Pineto saluta la piccola Zhasmin

In tanti al funerale della 12enne vinta da una grave malattia, in cielo volano palloncini bianchi
PINETO. Davanti al sagrato della chiesa Sant’Agnese in piazza della Libertà a Pineto, ieri pomeriggio campeggiava una frase impressa con il gessetto: “Sarai nei nostri cuori”. In centinaia hanno dato l’ultimo saluto alla piccola Zhasmin Kan di 12 anni, originaria del Kazakistan ma venuta in italia con la madre da piccola, deceduta martedì notte per un cancro all’ospedale civile di Pescara dove era in cura da anni.

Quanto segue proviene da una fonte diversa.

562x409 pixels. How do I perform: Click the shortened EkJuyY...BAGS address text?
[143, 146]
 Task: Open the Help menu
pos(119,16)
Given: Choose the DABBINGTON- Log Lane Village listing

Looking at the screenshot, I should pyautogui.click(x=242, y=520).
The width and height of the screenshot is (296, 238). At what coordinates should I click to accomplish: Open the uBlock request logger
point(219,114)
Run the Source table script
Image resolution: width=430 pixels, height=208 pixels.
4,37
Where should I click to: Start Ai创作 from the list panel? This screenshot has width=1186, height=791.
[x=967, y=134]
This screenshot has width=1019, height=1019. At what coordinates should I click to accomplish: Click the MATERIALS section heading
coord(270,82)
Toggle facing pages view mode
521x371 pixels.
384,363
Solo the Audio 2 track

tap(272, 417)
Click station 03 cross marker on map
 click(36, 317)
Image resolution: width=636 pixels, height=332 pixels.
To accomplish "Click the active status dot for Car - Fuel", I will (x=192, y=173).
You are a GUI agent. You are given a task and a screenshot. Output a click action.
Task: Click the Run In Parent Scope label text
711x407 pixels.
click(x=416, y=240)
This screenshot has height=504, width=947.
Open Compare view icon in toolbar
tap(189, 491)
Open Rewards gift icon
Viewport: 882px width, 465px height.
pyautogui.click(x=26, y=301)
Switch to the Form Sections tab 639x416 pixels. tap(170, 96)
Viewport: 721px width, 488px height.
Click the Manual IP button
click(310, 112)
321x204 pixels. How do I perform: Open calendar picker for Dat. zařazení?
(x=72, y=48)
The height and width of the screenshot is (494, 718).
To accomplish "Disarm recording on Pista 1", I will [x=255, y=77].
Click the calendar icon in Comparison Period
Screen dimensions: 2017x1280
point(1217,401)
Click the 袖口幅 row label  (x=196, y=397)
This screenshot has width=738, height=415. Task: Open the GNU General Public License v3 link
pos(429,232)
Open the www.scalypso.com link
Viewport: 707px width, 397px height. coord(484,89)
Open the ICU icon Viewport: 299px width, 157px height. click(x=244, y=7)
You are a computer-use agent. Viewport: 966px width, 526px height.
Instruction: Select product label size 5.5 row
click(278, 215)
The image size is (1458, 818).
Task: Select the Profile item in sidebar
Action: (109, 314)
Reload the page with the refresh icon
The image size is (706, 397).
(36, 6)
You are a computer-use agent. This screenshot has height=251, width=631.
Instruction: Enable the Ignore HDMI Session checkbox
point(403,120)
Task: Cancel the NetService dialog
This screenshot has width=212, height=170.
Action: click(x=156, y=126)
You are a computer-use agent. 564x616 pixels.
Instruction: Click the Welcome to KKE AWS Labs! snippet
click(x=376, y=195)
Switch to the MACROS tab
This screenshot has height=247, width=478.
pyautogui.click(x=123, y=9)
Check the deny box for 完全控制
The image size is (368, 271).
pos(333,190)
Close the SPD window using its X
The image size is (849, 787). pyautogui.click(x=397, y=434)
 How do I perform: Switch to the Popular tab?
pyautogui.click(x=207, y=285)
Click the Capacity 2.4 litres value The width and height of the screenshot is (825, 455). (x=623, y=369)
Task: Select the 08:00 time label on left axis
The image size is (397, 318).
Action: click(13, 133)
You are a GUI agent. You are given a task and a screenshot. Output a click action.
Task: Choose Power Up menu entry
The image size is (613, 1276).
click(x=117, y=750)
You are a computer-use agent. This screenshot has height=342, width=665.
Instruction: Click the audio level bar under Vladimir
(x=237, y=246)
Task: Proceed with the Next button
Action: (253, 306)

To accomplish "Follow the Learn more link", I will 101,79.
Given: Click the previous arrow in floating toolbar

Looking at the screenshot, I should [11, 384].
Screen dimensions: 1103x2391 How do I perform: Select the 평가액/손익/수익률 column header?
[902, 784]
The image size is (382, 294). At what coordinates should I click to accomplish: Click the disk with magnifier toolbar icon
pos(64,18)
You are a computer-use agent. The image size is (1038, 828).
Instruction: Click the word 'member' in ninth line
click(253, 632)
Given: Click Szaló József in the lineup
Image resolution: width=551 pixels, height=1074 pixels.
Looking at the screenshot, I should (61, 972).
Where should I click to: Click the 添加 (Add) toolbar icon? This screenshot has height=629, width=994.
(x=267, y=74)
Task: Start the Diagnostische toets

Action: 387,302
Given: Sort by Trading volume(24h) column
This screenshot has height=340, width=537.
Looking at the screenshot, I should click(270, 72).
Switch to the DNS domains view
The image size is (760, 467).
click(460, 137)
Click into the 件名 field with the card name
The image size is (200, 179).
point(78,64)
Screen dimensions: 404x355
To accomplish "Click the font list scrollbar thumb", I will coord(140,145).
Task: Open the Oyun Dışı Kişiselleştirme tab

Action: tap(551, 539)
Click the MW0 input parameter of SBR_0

Ad attendere la bara bianca, coperta di rose, il parroco don Guido Liberatore che durante l’omelia ha con molto tatto e delicatezza affrontato il tema del dolore e del mistero della resurrezione. Il feretro all’uscita è stato accompagnato da tanti palloncini bianchi e cuori rossi lasciati volare dalle mani degli amici e compagni di scuola della ragazzina. La notizia dell’improvvisa morte della piccola ha destato lo sconforto di tutta la collettività che conosceva bene i genitori Riccardo e Galya Braca oltre alla sorellina Barbara. Al termine della celebrazione funebre la salma è stata tumulata nel cimitero comunale. Sui social si sono avvicendate decine e decine di messaggi di cordoglio alla famiglia.